=== RECORDS TO PROCESS ===
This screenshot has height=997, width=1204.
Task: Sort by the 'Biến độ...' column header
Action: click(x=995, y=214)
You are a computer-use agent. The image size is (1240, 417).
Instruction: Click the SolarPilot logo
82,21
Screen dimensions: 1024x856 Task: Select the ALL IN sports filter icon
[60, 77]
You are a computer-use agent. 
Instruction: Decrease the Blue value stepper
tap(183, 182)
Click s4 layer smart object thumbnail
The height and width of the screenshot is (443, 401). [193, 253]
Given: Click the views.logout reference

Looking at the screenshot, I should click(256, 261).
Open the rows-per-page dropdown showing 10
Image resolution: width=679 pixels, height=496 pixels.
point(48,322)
===
=== RECORDS TO PROCESS ===
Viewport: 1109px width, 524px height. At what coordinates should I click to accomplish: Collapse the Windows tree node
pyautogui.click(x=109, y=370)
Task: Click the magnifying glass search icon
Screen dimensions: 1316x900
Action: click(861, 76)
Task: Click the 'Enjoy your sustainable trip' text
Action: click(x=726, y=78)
===
=== RECORDS TO PROCESS ===
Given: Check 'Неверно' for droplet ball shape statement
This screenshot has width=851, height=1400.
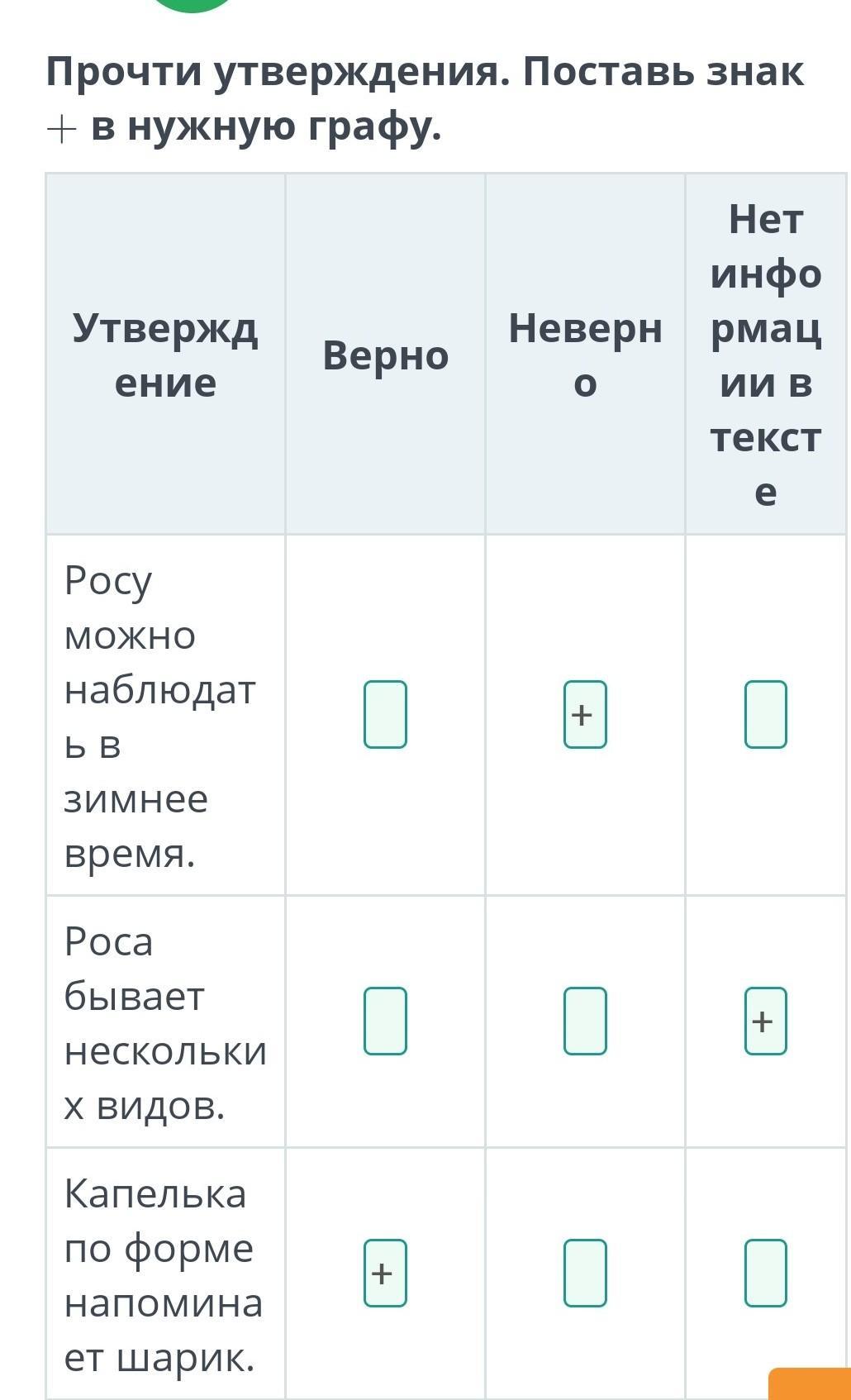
===
Using the word "computer" as the filter, copy each matching line from the material.

ANSWER BELOW:
You are a computer-use agent. The image size is (1240, 417).
You are a computer-use agent. 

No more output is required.